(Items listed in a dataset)
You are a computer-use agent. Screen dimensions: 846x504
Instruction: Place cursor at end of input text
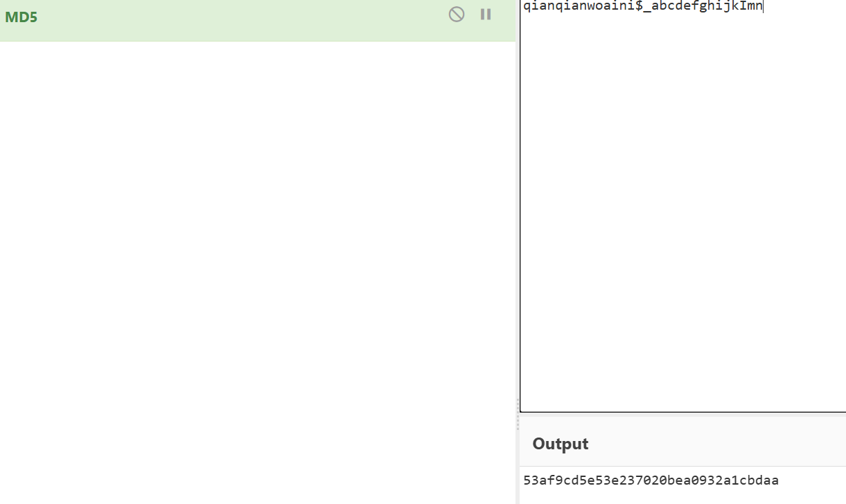point(762,7)
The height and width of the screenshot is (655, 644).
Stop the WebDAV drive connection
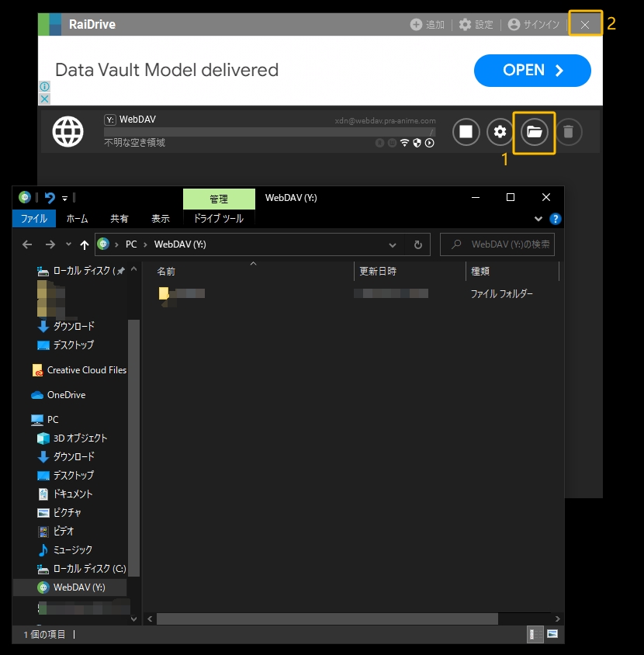click(x=466, y=132)
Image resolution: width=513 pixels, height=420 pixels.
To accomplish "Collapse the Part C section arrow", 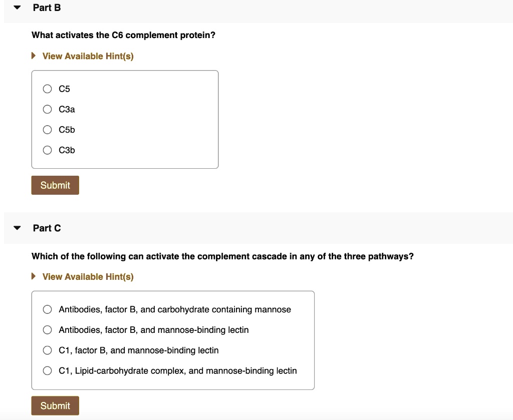I will (18, 228).
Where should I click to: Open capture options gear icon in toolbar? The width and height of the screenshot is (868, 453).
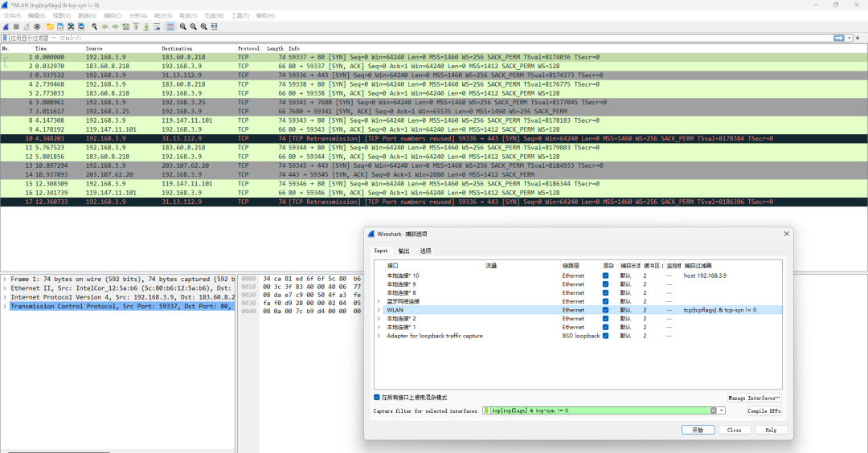click(x=37, y=27)
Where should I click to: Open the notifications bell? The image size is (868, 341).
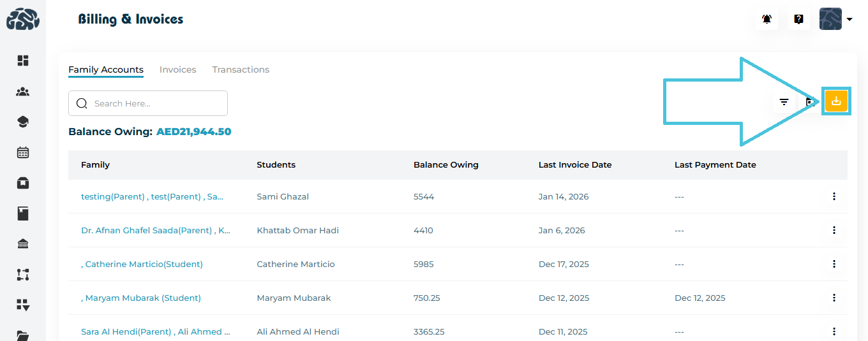[x=767, y=19]
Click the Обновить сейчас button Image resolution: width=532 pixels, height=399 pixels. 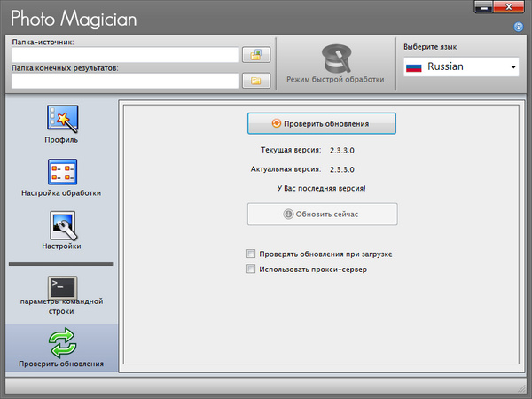322,214
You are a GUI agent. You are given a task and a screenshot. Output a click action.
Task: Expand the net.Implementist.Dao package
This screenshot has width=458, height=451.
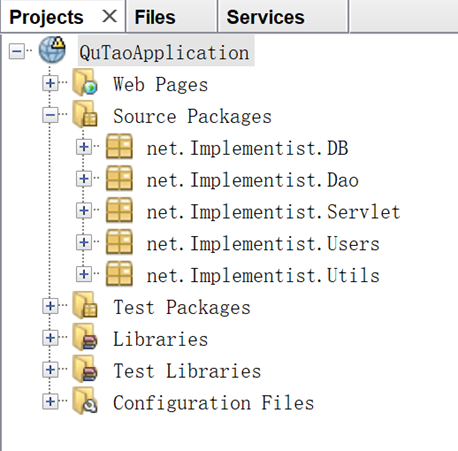(x=84, y=179)
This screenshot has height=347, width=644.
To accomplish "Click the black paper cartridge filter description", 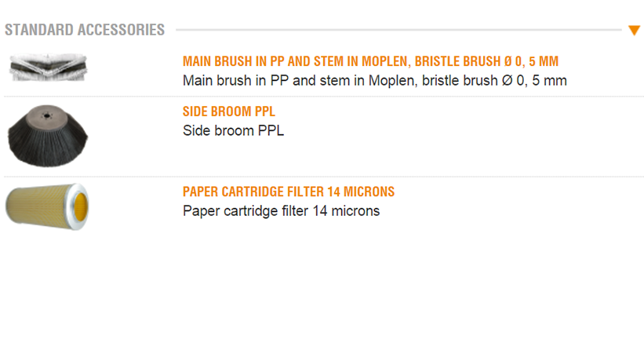I will (281, 210).
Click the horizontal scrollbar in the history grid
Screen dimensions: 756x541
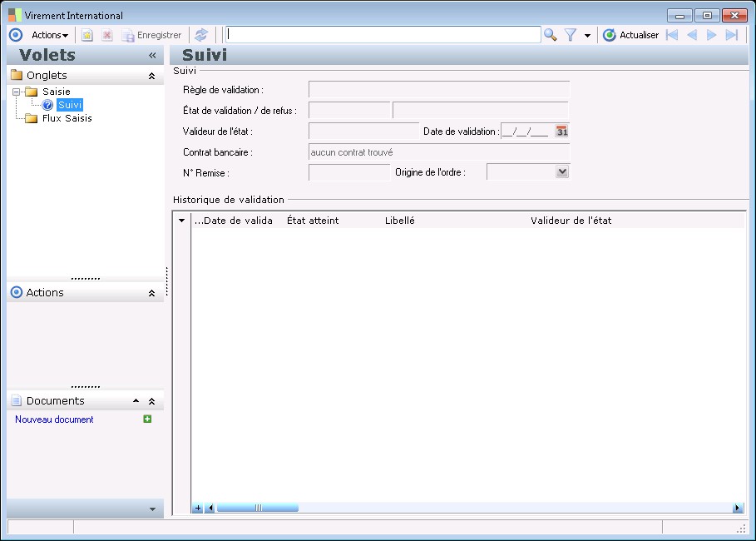tap(257, 508)
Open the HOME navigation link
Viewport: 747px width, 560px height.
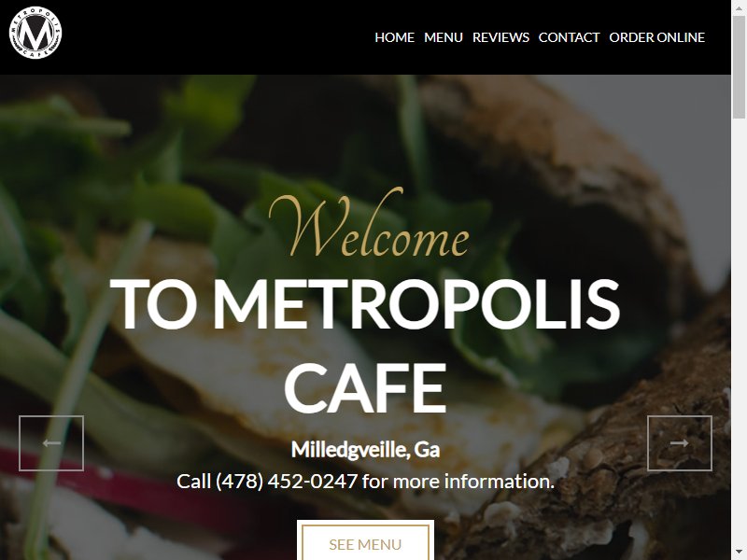click(394, 37)
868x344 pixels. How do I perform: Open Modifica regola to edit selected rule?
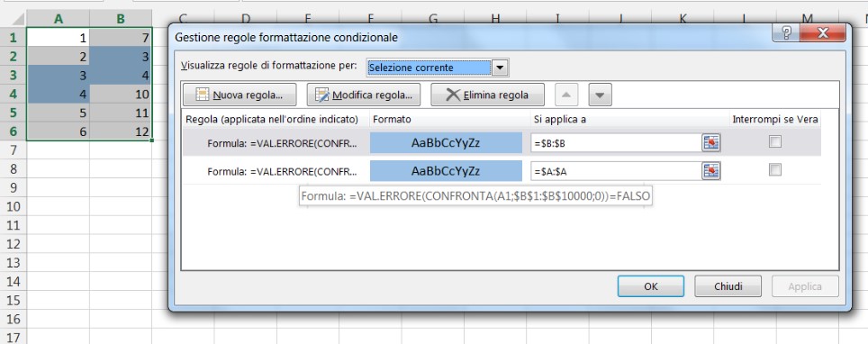[364, 95]
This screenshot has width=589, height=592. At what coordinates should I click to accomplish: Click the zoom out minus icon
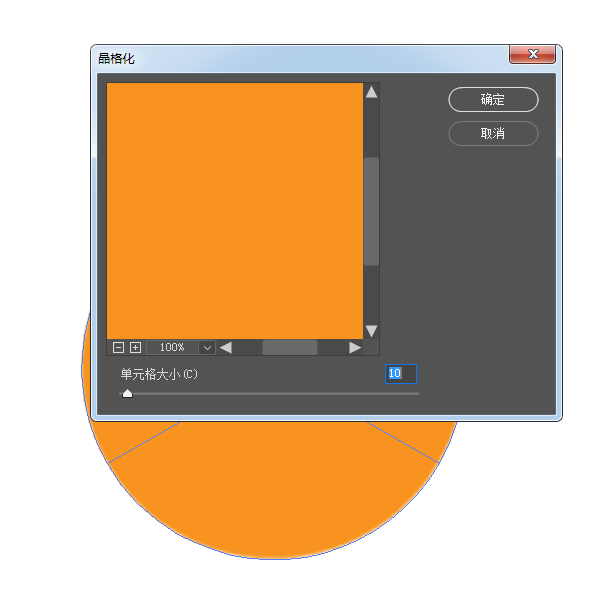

Exercise goal =>
Say how many lines in the records hold the string "agent". Give no other words.

Reply to the exercise =>
2